On March 30, attorney Shorge Sato, who serves as secretary on a condo association board and is also condo owner, said the city ordinance, while designed ostensibly to protect condo owners’ privacy, conflicts with state law and tips the balance of power to condo association boards, potentially allowing the association boards to do as they please, with no recourse for owners and association members to discover if they are being misled.
“It is almost unbelievable, but it’s true…” Sato wrote in his complaint. “In the name of ‘privacy,’ the Chicago City Council has quietly deleted the right to vote of hundreds of thousands of condo owners in Chicago. The fundamental right to vote is necessarily predicated on the right to vote in a ‘free and equal’ election.
Shorge Sato
“There is, of course, no real right to vote where incumbent condo board directors can freely discard ballots, manufacture proxies, stuff ballot boxes, manipulate election results and declare victors and losers without any meaningful ability to contest or challenge.”
The lawsuit comes on the heels of a city ordinance enacted at the end of March its supporters in the City Council said was designed specifically to locally override a state law requiring condo association boards to disclose, upon written request from a condo association member, the personal phone numbers and email addresses of all condo owners within the association.
The new state law had taken effect Jan. 1.
Under the city ordinance, condo associations in Chicago cannot provide the personal information of their members to other unit owners unless two-thirds of all owners agree to allow such disclosures.
However, the ordinance goes further, also allowing condo association boards to refuse to disclose “weighted votes,” or the amount of relative influence certain condo owners have within an association, based on their ownership of shares within a particular condo complex or building.
Sato’s lawsuit does not take aim at the privacy aspects of the ordinance. Rather, he asserts the prohibition on disclosure of owner identities, couple with the prohibition on disclosure of weighted voting, leaves condo owners unable to determine if any condo association elections were actually fair and honest.
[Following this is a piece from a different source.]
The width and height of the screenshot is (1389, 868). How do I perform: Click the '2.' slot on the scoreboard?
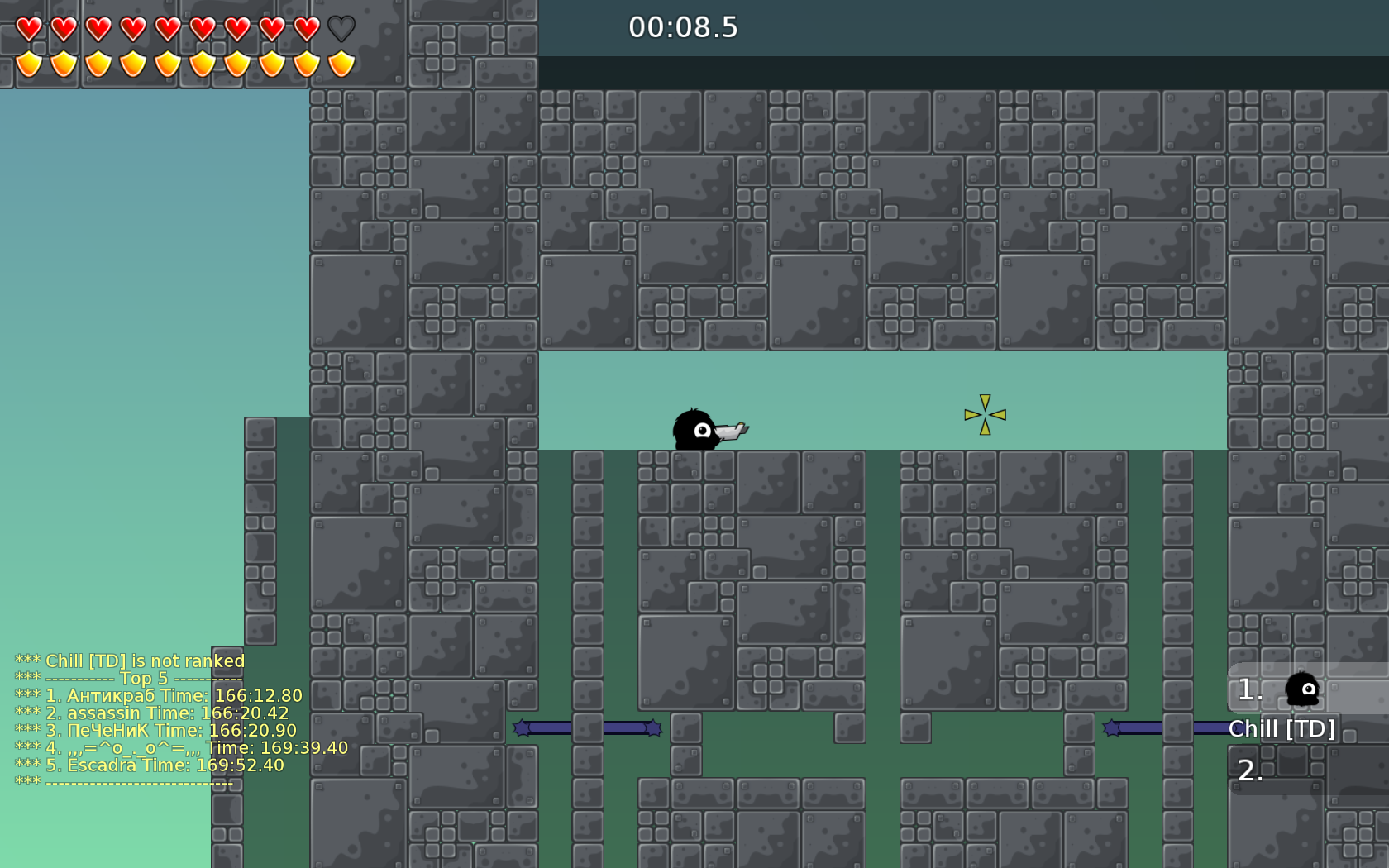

He said the inability for owners to obtain the information covered by the ordinance would make it all but impossible for condo owners opposed to a board action or policy decision to challenge or organize opposition from felllow unit owners against the incumbent association board.
“The ability to not only see the election ballots (and proxies), but to also compare those ballots and proxies to the official unit owner list (including weighted vote percentages), is fundamental to protect the integrity of any election process,” Sato said in his lawsuit.
Sato asserts the city of Chicago has overstepped its authority under the state constitution’s home rule provisions, as he argues condominiums cannot exist apart from state law, and are governed by state law. Condo associations are granted their powers by state law, and protections for condo unit owners are enshrined in the state’s condominium act.
“Here, the (Chicago ordinance) touches on an issue of vital state interest that is central to the very design of the Illinois Condominium Property Act: the protection of non-board-member condo unit owner interests and rights,” Sato said.
As a board secretary, he noted, the ordinance also places him in a bind: While the ordinance forbids him from releasing the protected owner information, the state law requires him to release such information to valid owners on request.
Further, he asserted, the inability to know if an election or other owner vote is fair and equal infringes on the 14th Amendment Constitutional rights of condo owners to due process of law.
“The Due Process Clause … prohibits (Chicago) from enacting an ordinance that disenfranchises condo unit owners and denies them the right to campaign and vote in free and equal elections,” Sato wrote.
Sato asked the judge to declare the ordinance unconstitutional and void.
Sato is representing himself in the action.